Fifteen minutes later, sticking to the trail as closely as they could, they hadn’t located Klavier. “He must have gone off the trail,” said Gumshoe, scratching his head.
“Leave it to me, for I am the Great Thief Yatagarasu!” Kay began digging something out of her backpack.
“Kay, don’t go running off into the woods and getting lost -” began Gumshoe worriedly.
“Nah! Don’t worry Gummy, I just need a better aerial view.” Kay swung a grappling hook into the higher branches of a tree, tested her weight, and then climbed up the tree at a speed that made Apollo dizzy. She scanned with a pair of binoculars, and then started. “Yikes! We should probably get to him fast. He’s that way.” She pointed.
His stomach sank faster than Kay’s descent from the tree.
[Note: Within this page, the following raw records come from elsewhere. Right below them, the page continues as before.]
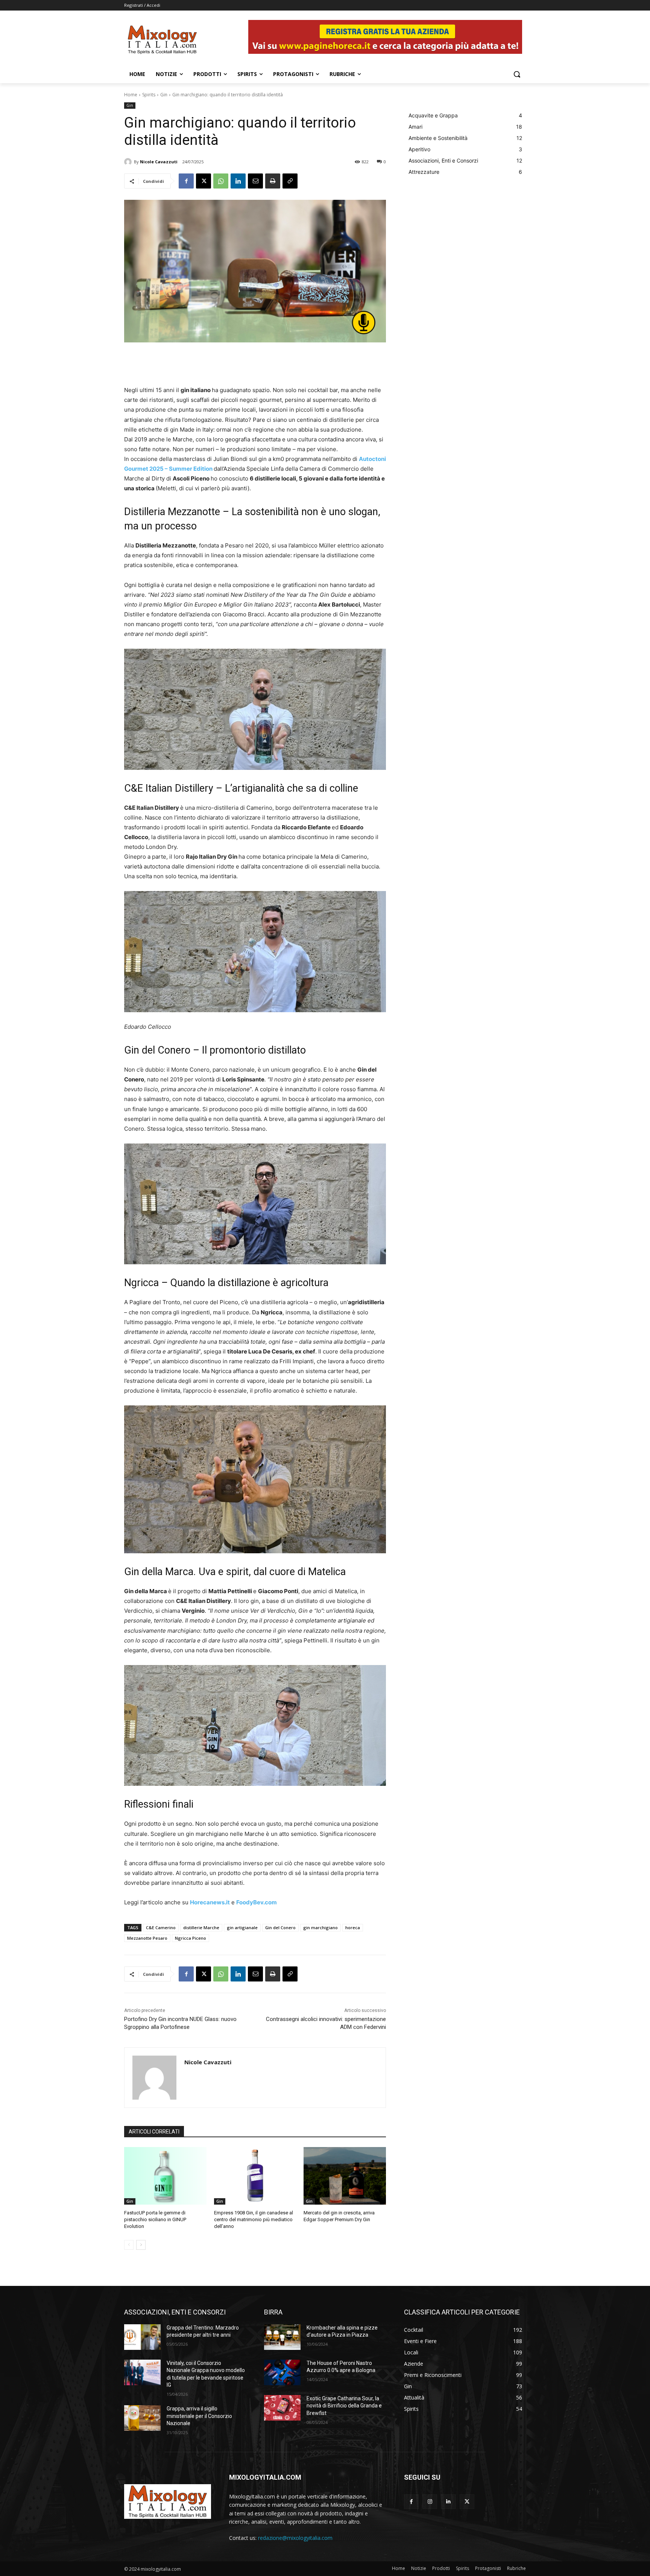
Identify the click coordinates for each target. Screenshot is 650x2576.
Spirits (148, 94)
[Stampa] (272, 181)
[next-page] (141, 2245)
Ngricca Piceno (190, 1938)
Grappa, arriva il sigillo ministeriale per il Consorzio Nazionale (199, 2416)
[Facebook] (186, 181)
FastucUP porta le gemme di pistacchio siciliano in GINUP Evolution (155, 2219)
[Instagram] (429, 2501)
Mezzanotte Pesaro (147, 1938)
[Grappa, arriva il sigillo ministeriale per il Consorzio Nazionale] (142, 2418)
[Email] (255, 181)
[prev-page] (129, 2245)
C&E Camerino (161, 1927)
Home (130, 94)
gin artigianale (242, 1927)
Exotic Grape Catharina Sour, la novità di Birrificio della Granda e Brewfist (344, 2405)
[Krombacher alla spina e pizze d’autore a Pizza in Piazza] (282, 2337)
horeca (352, 1927)
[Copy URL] (290, 181)
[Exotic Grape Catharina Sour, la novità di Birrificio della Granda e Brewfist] (282, 2408)
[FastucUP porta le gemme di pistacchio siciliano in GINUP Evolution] (165, 2176)
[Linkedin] (238, 181)
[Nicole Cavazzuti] (129, 162)
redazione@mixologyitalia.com (295, 2537)
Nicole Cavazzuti (159, 161)
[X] (203, 181)
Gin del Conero (280, 1927)
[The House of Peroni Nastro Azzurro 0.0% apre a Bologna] (282, 2372)
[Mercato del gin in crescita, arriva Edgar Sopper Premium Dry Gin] (345, 2176)
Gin (163, 94)
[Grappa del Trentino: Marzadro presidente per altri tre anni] (142, 2337)
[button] (517, 74)
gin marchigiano (320, 1927)
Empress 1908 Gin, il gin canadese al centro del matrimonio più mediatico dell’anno (253, 2219)
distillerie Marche (201, 1927)
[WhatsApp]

He should never have let Klavier - when did he become Klavier, anyway? - out of his sight at this rate.
Detective Gumshoe took charge. “We should have one or two of us stay here while the others go to get him.”
“Oh! We can hook the grappling hook to this branch and you hold the end of the line to make sure you don’t get lost!” Kay beamed. “I’ll stay here - Ema, do you have a cell signal? We should probably call Mr. Edgeworth and medics, I couldn’t quite see how he was doing from over here, but I don’t think it was great…”
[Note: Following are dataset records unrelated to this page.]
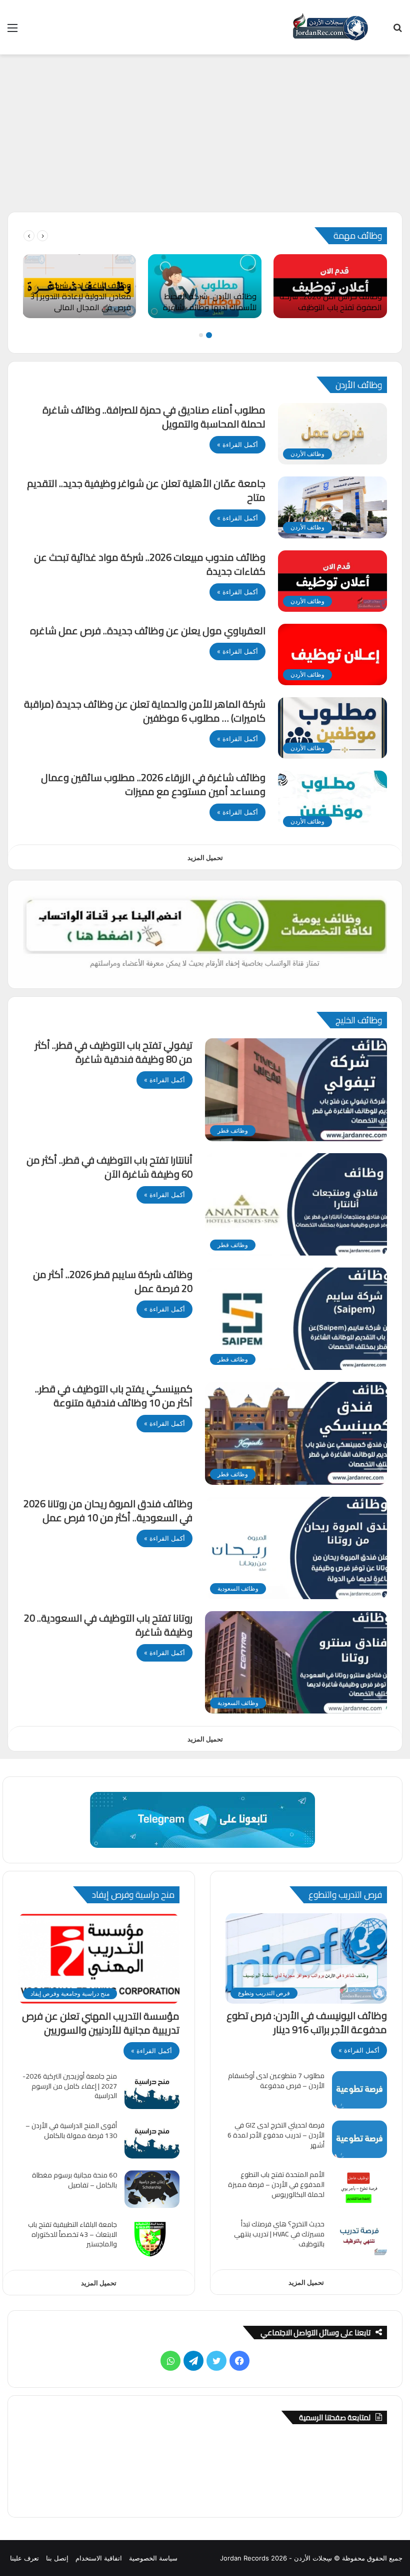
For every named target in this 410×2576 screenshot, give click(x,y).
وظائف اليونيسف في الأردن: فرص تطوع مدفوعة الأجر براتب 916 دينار (306, 2022)
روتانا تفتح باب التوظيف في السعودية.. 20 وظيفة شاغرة (108, 1625)
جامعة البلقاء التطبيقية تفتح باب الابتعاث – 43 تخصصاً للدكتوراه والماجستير (72, 2234)
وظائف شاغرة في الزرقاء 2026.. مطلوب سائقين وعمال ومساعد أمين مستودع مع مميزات (153, 784)
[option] (330, 286)
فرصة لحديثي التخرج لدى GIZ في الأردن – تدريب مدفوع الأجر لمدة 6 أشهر (276, 2135)
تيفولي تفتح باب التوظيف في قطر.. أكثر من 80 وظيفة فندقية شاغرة (113, 1052)
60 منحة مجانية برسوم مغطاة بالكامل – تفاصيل (74, 2179)
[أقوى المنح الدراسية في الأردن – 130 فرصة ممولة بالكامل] (152, 2139)
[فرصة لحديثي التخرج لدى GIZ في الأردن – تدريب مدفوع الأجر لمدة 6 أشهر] (359, 2139)
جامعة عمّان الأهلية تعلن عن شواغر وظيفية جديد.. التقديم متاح (146, 490)
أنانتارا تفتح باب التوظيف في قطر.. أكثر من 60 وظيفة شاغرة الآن (109, 1167)
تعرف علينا (24, 2558)
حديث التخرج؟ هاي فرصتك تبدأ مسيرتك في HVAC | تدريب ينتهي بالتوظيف (279, 2233)
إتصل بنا (57, 2558)
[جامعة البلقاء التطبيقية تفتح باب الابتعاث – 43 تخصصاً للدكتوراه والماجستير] (152, 2238)
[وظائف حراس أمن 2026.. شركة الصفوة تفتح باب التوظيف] (330, 286)
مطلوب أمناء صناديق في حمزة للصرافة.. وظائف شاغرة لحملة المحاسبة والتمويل (154, 417)
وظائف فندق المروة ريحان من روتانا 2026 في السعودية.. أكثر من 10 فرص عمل (108, 1510)
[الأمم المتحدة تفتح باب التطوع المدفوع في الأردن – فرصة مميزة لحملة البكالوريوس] (359, 2188)
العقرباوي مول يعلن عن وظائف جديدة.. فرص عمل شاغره (148, 630)
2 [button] (201, 335)
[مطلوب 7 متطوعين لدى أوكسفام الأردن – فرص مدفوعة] (359, 2090)
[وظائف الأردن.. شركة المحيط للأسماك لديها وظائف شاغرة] (205, 286)
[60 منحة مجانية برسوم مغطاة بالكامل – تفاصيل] (152, 2189)
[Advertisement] (205, 137)
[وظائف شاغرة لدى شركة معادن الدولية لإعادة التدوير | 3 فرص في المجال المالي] (79, 286)
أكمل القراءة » (237, 444)
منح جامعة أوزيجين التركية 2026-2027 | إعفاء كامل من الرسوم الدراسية (69, 2086)
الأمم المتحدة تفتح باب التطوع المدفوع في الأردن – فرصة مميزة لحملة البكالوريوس (276, 2184)
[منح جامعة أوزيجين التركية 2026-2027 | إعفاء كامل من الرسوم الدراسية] (152, 2090)
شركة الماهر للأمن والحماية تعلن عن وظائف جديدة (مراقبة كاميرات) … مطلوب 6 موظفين (145, 711)
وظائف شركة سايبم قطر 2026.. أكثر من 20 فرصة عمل (112, 1281)
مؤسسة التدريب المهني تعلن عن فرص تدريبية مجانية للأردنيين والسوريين (101, 2023)
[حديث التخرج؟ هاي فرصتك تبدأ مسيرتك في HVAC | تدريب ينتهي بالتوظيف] (359, 2238)
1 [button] (209, 335)
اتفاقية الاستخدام (99, 2558)
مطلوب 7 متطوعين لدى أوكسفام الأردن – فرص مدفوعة (276, 2080)
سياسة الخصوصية (153, 2558)
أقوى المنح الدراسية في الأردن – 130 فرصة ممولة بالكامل (71, 2130)
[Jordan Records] (330, 27)
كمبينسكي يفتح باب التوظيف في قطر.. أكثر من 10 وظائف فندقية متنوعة (113, 1395)
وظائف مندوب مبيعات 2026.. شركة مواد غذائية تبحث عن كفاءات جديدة (150, 564)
It took a couple of minutes to get to Klavier, who had huddled between tree roots; when they approached, Apollo noted that the prosecutor’s face appeared deeply flushed.
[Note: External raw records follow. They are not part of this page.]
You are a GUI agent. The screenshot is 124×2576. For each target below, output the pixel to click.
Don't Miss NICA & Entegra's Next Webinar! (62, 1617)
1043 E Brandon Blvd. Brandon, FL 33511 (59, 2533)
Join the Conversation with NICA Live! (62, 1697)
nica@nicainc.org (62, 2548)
“Klavier?” he said, putting a hand on the prosecutor’s shoulder and shaking him a little to get his attention.
Klavier turned his head, looking from Gumshoe to Apollo. “Vater? Es tut mir leid, I couldn’t, I couldn’t… fix it. I couldn’t use the truth… to save…”
“Shit, he’s delirious,” Apollo hissed. “Let’s get him out of here.”
“On it!” Gumshoe took off his outer trenchcoat, and folded Klavier into it, who offered no resistance. The blonde kept rambling in and out of German and English, apologizing incoherently about not helping ‘Kris.’
Apollo stiffened at the nickname for Kristoph Gavin. He should have known Klavier was still in incredible agony over his older brother’s betrayal. But the prosecutor had never said a word, feelings only revealed in the throes of fever and possibly hypothermia.
The first thing to filter through his awareness was a stuffy heat, combined with aching chills in his bones. Klavier struggled to sort through thoughts and memories, somewhere in the stifling darkness. All he could remember so far was blurry voices, applause… Had he been giving a concert? No, that wasn’t right, he didn’t play in a band anymore. Chill and snow and heat… Snow, at altitudes and within evergreen conifers. He could hear distant beeps and muffled voices even now.
“How is he?”
“Better than yesterday, I think.”
Better than what? He might be sick. That could explain it. If he was sick, then he might be in a hospital. But… I wasn’t that sick, it was just the altitude. Sharper memories came through: Insomnia and coffee, fatigue and warmth, being in a room where Apollo Justice spoke on a panel.
A chair scraped nearby, and Klavier managed to make a faint noise, eyelids heavy.
“Klavier?” A hand tentatively patted at his.
“Is the fop awake?” More distantly.
“Apollo,” he tried to say, but it came out more like “‘Lo?” Forced his eyes open a crack.
“Don’t push it, that’s how you ended up here,” said Apollo sternly somewhere to his left.
Klavier opened his mouth to protest, but coughed instead, chest burning. Loose strands of hair fell across his face, and others stuck to his cheeks.
“Get some rest, it’s almost time for the nurse’s round again anyway, all right?”
He managed a faint noise, and soon the sounds faded out around him.